4. Data Set Construction

We applied the guidelines described in Section 3 to a newly created collection of historical texts named Histo Corpus. The following subsections describe the corpus and its annotation process with details on inter-annotator agreement.

4.1 Corpus Description

The Histo Corpus (henceforth, HC) consists of historical texts of two different genres, namely, travel narratives and news, published between the second half of the nineteenth century and the beginning of the twentieth century.

News have been taken from the newspaper portal Wikisource,7 the Wikimedia Foundation Web site containing a digital library of source text transcriptions free of copyright. We selected news covering various topics, such as murders, conflicts, sports, movie reviews, obituaries, scientific discoveries, and gossip on celebrities. The historical nature of the texts and the diversity of topics covered by the news make them particularly interesting for annotation.

On the other hand, travel narratives are not much explored in computational linguistics. Exceptions are the ANC (American National Corpus) and GUM (Georgetown University Multilayer) corpora (Ide and Macleod 2001; Zeldes 2017), which, however, contain only contemporary texts, and the collection of historical German travel guides developed within the travel!digital project8 (Czeitschner and Krautgartner 2017). Nevertheless, to the best of our knowledge, no corpus of travel narratives with event annotation has been released before.9 We choose this particular genre because travel writings are powerful sources of information for many research areas, such as art history, ethnography, geography, and cultural history (Burke 1997).
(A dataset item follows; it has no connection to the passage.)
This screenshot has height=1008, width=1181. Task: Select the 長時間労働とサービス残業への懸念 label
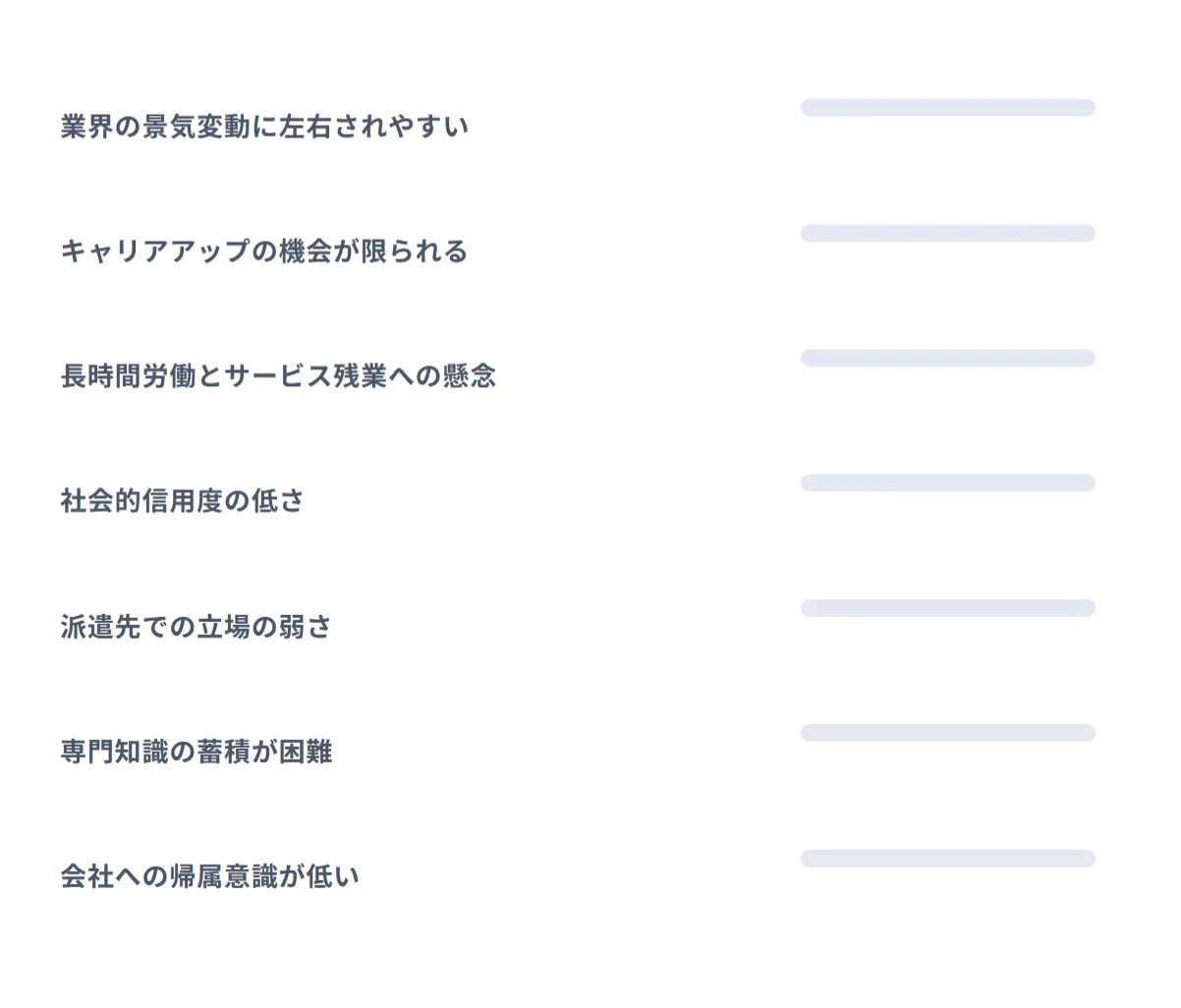click(x=278, y=376)
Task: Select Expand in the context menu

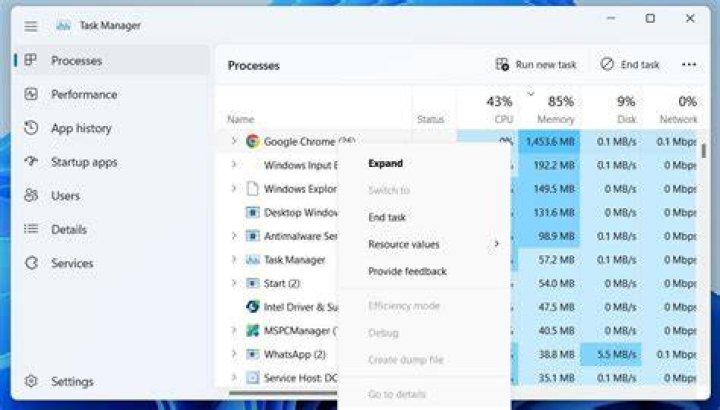Action: point(386,163)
Being able to tag them automatically and to extract information about mentioned events would enable us, for example, to compare different sources and reconstruct the history of cultural sites, to study travelers’ itineraries, or to analyze how the environment has been affected by specific event types.

Travel narratives included in HC are a subcorpus of a larger collection of texts we have created with the aim of fostering research on travel writings with digital and computational methods (Sprugnoli et al. 2017; Sprugnoli 2018b). More specifically, this collection consists of 57 books, for a total of 3,630,781 tokens: All the books are available in a cleaned text format and 30 of them are also distributed in TEI-XML on a dedicated Web site.10 These books, both travel narratives (reports, diaries, collections of letters) and travel guides, were taken from Project Gutenberg,11 are about Italy, were written by Anglo-American authors, and were published between the country’s unification in 1861 and the beginning of the 1930s.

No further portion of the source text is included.